Thank you for the thoughtful review. This is a topic that I am particularly drawn to. Most of my life was plagued with paranormal events. I have many witnesses to the occurrences. I spent many years studying this from different angles. It wasn't until I came faith that the paranormal occurrences ceased in my life. The Biblical worldview also filled in many missing elements for me. I have been wanting to write a book on this topic for many years. Lord willing, I will be putting pen to paper for the book this winter.

Reactions: Like 1


----------



## Pergamum

In our tribe and the surrounding tribes, they have personal names for particular demons that bother them as well as a generic name for demons in general. 

How does Clinton Arnold deal with the belief that God has divided up the nations to the gods?

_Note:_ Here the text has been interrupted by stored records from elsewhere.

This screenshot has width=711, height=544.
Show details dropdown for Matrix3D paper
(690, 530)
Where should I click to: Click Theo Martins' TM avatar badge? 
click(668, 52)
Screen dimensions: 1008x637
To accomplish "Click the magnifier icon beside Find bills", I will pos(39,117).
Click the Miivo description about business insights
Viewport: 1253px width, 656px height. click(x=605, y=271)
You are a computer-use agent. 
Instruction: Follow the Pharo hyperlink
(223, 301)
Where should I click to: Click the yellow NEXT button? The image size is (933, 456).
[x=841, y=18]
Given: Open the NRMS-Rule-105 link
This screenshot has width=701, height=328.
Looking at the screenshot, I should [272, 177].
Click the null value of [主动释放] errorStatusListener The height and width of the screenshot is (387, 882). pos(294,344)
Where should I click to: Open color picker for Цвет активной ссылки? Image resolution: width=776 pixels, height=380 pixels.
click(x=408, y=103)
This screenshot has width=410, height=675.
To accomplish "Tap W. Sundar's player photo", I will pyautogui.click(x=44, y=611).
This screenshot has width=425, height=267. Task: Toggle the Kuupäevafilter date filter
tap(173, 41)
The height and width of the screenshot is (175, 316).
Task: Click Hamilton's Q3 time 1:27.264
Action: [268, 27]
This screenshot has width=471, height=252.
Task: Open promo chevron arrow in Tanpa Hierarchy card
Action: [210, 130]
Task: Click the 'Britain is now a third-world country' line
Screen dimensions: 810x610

Deuteronomy 32:8-9 (NRSV), part of Moses' song:

"When the Most High apportioned the nations, when he divided humankind, he fixed the boundaries of the peoples according to the number of the gods; the LORD's own portion was his people, Jacob his allotted share."


----------



## Regi Addictissimus

Pergamum said:


> In our tribe and the surrounding tribes, they have personal names for particular demons that bother them as well as a generic name for demons in general.
> 
> How does Clinton Arnold deal with the belief that God has divided up the nations to the gods?
> 
> Deuteronomy 32:8-9 (NRSV), part of Moses' song:
> 
> "When the Most High apportioned the nations, when he divided humankind, he fixed the boundaries of the peoples according to the number of the gods; the LORD's own portion was his people, Jacob his allotted share."


I can not speak to Arnold but these books talk about what is called the" Deuteronomy 32 worldview:"
The Unseen Realm: Recovering the Supernatural Worldview of the Bible https://www.amazon.com/dp/1577995562/ref=cm_sw_r_cp_apa_gmEVBbJE61N3J

God's Rivals: Why Has God Allowed Different Religions? Insights from the Bible and the Early Church https://www.amazon.com/dp/0830825649/ref=cm_sw_r_cp_apa_2jEVBb04YTGG0


----------



## RamistThomist

Pergamum said:


> In our tribe and the surrounding tribes, they have personal names for particular demons that bother them as well as a generic name for demons in general.
> 
> How does Clinton Arnold deal with the belief that God has divided up the nations to the gods?
> 
> Deuteronomy 32:8-9 (NRSV), part of Moses' song:
> 
> "When the Most High apportioned the nations, when he divided humankind, he fixed the boundaries of the peoples according to the number of the gods; the LORD's own portion was his people, Jacob his allotted share."



That is the only part of the book where is scholarship is out of date. On one hand he doesn't want to say Zeus exists, for obvious reasons. He does say, however, that territorial spirits do exist. That's the plain reading of Daniel, for example. 

He really dodges the issue because Paul doesn't say much about it, and this book focuses on Paul's usage of the _powers_.


----------



## Pergamum

BayouHuguenot said:


> That is the only part of the book where is scholarship is out of date. On one hand he doesn't want to say Zeus exists, for obvious reasons. He does say, however, that territorial spirits do exist. That's the plain reading of Daniel, for example.
> 
> He really dodges the issue because Paul doesn't say much about it, and this book focuses on Paul's usage of the _powers_.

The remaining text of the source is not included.